§ **Task prompt**:
Gather each line of the items below that contains the word "logo", and copy every such line in full.

§ **Extracted records**:
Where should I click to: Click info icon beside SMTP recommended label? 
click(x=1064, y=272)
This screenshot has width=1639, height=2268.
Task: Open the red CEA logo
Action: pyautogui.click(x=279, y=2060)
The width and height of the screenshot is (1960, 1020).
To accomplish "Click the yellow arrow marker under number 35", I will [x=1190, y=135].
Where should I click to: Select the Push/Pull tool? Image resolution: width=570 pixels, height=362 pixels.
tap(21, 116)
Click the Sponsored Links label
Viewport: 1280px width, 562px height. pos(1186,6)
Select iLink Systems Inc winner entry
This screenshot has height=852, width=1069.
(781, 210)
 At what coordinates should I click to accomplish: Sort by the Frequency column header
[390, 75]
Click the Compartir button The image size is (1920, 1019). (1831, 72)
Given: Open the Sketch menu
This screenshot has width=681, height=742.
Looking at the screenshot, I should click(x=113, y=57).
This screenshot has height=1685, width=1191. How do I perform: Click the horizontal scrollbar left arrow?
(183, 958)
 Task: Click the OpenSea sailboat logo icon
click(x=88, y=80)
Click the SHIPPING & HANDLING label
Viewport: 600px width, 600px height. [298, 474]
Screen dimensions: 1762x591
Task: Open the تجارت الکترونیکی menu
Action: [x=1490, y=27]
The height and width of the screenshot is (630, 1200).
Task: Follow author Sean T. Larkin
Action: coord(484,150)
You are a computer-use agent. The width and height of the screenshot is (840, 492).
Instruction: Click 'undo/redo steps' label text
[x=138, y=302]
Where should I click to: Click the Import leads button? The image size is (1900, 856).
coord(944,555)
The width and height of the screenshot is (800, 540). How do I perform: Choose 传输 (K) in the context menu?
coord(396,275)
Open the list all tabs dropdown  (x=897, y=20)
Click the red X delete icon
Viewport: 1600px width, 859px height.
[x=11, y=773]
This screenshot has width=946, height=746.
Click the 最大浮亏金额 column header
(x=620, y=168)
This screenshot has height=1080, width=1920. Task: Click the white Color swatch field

§ **Written answer**:
Task: Open the red CEA logo
 Task: Click the OpenSea sailboat logo icon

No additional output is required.